Fortunio Liceti’s Monsters (1665)

The etymology of “monster” connects it to words like demonstration and remonstrate. There is an ominous sense here, but also something revelatory. Monsters often serve as mirrors of the society they inhabit — cultural bodies that cast light on the instability of social and scientific categories. The selected “monsters” below come from the 1665 edition of Fortunio Liceti's De Monstris (originally published in 1616 without illustrations), which included more than seventy copies of copperplate engravings by the artist Giovanni Battista Bissoni. Although not the first work on the topic of deformities in nature, De Monstris was perhaps the most influential of the period. In its wake, there was a torrent of interest throughout Europe in so-called “monstrosities”: pygmies, supposed mermaids, deformed fetuses, and other natural marvels were put on display and widely discussed, becoming the circus sideshows of their time.

For Liceti (1577–1657), the monstrous was a matter of form and was classifiable into two major types: uniform and non-uniform. Uniform monsters inhabited multiple categories: deficient, those lacking limbs; excessive, such as polycephalic animals with multiple heads; anything that was both deficient and excessive could be deemed two-natured; if a child was born with fractured bones, it was unformed; and those with an excess of body hair were extraordinary. Non-uniform beings included intersex people, but also man-animal crosses produced from interspecies mingling, and human-demon hybrids. In the images below, congenital disorders mix freely with myth. Headless men (the storied Blemmyes of classical times) rub shoulders with conjoined twins. Scanning across this wondrous panoply of lifeforms, any sense of “normal” begins to feel outdated and maybe even irrelevant.

--------------------------------------------------

- _Brief A_
In the passage on Fortunio Liceti's monsters, which artist made the engravings for the 1665 edition of De Monstris?
- _Brief B_
Decide whether each statement agrees with the passage on Fortunio Liceti's monsters, answering yes or no and quoting the words that settle it: (i) De Monstris first appeared in 1616 with illustrations. (ii) Liceti called beings with an excess of body hair extraordinary. (iii) Liceti placed human-demon hybrids among the uniform monsters.
- _Brief C_
Carry on the passage about Fortunio Liceti's monsters, starting after its final sentence.

- _Dataset excerpts_
--------------------------------------------------

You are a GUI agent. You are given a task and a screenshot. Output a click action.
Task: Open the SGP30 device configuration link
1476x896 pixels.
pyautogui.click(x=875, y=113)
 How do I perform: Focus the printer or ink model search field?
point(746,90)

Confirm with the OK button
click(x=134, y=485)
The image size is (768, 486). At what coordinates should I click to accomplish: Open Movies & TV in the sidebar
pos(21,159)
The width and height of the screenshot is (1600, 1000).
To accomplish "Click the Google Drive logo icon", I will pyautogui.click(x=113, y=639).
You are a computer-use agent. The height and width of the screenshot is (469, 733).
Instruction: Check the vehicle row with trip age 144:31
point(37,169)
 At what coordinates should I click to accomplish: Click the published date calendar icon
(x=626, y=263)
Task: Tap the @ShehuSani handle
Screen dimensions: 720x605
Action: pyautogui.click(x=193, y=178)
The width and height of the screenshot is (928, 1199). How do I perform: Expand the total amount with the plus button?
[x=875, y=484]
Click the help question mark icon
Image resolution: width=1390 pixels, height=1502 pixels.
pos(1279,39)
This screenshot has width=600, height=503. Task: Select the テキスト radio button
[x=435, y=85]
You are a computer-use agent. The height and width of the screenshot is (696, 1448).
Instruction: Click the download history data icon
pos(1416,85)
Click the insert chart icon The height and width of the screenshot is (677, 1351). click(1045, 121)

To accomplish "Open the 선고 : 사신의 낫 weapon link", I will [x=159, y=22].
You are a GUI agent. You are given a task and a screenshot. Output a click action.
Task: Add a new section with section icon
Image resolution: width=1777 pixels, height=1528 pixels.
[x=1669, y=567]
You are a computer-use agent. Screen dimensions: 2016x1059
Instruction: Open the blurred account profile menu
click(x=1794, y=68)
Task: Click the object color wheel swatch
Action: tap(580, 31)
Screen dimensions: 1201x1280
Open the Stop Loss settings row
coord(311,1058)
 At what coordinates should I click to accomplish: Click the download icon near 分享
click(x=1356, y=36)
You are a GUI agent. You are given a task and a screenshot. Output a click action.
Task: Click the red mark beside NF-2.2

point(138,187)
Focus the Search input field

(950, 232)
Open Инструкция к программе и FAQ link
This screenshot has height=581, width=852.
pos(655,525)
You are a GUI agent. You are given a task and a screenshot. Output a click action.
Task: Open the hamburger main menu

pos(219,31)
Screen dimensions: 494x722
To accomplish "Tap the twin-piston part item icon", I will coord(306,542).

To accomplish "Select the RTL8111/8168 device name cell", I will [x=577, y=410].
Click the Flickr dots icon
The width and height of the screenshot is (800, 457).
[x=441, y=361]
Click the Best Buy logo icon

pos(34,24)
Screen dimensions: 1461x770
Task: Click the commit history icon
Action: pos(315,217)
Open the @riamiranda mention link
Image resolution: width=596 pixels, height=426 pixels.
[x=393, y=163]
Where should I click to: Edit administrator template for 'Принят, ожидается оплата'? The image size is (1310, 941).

--------------------------------------------------

- _Reply A_
Giovanni Battista Bissoni made them.

- _Reply B_
(i) No: "originally published in 1616 without illustrations"
(ii) Yes: "those with an excess of body hair were extraordinary"
(iii) No: "Non-uniform beings included intersex people, but also man-animal crosses produced from interspecies mingling, and human-demon hybrids"

- _Reply C_
Breaking with previous treatments of the seemingly monstrous, Liceti did not treat these creatures as “portentous heavenly signs”, argues Touba Ghadessi, but rather “as living beings who expressed certain truths of nature”, whose “deformities elicited the most wonder and admiration” for life’s ability to adapt to adverse conditions. Liceti likened nature to an artist who, faced with some imperfection in the materials to be shaped, ingeniously creates another form still more admirable. “It is said that I see the convergence of both Nature and art”, he wrote, “because one or the other not being able to make what they want, they at least make what they can.”

The author’s preoccupation with matters of birth may have stemmed from his own fraught genesis. His mother went into labor at seven months during a violent sea voyage. When Liceti emerged into the world, he supposedly fit into the palm of her hand, surviving only because his father fashioned a primitive incubator from a repurposed oven. He went on to study medicine and philosophy in Bologna, hold a chair of logic in Pisa, and serve as the first professor of theoretical medicine in Padua until his death. He was known for prodigious writing, releasing a book almost every year of his career, ranging from histories of rings and engraved gems to scholarly treatises on the human soul.